─── Provided records ───

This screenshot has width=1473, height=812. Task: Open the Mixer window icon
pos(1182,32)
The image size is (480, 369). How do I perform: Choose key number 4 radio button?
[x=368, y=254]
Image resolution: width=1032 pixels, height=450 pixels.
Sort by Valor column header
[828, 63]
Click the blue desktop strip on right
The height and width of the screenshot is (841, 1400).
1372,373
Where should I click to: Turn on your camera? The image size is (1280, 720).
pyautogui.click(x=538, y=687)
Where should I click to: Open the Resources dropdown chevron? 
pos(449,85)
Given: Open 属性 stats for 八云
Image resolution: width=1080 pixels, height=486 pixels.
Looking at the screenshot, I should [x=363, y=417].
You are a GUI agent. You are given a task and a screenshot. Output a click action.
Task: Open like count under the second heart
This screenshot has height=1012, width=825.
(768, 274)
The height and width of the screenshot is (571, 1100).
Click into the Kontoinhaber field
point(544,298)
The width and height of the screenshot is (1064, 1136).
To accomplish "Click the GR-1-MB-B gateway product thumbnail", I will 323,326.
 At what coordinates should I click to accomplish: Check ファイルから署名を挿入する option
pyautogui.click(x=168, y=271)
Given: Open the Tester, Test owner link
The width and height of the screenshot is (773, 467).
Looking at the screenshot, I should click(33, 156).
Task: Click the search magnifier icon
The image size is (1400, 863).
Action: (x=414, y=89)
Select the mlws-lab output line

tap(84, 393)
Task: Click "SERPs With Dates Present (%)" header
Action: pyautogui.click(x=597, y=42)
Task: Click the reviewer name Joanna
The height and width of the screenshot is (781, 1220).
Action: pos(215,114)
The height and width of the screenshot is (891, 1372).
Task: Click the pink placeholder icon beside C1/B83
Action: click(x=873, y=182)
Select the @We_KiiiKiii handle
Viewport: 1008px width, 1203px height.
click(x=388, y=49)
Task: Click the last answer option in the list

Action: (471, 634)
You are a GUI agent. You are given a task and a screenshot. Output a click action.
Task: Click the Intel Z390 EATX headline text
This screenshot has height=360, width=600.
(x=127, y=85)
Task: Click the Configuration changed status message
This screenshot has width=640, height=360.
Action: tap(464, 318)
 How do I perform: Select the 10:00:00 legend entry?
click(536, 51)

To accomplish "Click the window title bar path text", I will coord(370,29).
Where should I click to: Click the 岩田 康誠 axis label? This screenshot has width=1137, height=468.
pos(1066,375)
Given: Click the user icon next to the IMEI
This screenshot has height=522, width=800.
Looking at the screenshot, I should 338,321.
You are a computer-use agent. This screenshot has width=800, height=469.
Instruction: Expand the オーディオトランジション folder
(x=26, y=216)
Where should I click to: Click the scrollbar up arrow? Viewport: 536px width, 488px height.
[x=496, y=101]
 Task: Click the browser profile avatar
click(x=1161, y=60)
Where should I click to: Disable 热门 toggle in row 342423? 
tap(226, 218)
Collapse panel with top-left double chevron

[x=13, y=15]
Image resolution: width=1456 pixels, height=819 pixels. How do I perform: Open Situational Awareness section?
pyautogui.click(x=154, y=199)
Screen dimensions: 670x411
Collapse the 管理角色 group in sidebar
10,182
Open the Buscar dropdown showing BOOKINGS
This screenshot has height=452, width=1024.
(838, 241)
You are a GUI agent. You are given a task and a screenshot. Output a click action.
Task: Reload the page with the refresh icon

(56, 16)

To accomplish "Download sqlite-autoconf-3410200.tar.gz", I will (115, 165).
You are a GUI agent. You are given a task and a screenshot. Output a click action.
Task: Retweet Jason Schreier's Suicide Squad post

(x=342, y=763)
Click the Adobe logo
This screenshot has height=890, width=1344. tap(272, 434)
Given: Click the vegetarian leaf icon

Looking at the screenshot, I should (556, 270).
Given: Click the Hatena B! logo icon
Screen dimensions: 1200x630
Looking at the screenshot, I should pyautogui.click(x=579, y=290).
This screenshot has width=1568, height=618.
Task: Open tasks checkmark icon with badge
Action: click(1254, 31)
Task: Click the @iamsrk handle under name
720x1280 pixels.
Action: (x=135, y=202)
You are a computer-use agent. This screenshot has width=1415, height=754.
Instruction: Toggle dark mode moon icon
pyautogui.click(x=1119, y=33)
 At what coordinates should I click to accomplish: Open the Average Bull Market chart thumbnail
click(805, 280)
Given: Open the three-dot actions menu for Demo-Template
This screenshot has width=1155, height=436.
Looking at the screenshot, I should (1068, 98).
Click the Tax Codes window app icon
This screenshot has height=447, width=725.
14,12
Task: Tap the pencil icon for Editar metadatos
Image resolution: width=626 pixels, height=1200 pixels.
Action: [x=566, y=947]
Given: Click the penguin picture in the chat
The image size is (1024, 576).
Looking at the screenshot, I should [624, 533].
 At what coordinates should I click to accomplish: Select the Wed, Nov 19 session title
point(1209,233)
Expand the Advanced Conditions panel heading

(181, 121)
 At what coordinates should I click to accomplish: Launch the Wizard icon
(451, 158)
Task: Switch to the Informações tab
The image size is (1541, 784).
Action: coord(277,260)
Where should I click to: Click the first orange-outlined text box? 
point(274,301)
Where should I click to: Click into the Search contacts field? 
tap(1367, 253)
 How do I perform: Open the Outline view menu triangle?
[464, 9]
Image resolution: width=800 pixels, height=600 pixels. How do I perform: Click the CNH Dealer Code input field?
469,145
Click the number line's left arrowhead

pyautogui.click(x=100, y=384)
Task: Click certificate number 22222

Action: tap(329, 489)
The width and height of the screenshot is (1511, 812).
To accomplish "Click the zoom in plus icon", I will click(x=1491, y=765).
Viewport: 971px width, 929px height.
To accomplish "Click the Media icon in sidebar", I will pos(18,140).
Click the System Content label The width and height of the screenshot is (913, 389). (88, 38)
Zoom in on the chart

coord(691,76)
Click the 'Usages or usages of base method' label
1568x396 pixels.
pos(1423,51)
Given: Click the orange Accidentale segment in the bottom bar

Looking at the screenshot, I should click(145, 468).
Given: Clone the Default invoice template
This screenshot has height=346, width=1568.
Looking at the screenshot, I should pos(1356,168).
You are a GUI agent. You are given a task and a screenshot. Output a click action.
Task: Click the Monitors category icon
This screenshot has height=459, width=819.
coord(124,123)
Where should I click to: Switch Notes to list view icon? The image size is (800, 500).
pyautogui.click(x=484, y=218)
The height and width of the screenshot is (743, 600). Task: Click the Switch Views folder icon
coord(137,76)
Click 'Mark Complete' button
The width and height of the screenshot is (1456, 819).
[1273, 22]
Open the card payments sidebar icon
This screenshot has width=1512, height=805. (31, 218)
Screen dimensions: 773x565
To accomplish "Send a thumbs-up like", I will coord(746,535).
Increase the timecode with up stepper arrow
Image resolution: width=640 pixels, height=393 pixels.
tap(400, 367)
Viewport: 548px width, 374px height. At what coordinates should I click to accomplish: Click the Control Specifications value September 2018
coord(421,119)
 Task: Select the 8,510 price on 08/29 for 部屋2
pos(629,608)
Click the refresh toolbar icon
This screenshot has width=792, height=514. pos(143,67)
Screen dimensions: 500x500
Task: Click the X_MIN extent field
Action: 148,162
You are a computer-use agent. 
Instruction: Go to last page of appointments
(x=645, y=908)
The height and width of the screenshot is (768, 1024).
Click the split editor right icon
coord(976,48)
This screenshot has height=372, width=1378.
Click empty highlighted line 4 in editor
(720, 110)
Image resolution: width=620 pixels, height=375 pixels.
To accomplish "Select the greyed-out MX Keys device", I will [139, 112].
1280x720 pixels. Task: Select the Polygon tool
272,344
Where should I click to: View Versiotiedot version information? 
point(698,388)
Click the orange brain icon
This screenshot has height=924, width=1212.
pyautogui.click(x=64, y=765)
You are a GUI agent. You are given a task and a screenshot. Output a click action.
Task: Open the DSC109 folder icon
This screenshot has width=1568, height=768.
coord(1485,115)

───

▶ [What to do]:
Starting at the first line of the records above, please copy each line exactly until you reach the line containing "Image resolution: width=1032". Include that line and stop there.

▶ [Result]:
This screenshot has width=1473, height=812. Task: Open the Mixer window icon
pos(1182,32)
The image size is (480, 369). How do I perform: Choose key number 4 radio button?
[x=368, y=254]
Image resolution: width=1032 pixels, height=450 pixels.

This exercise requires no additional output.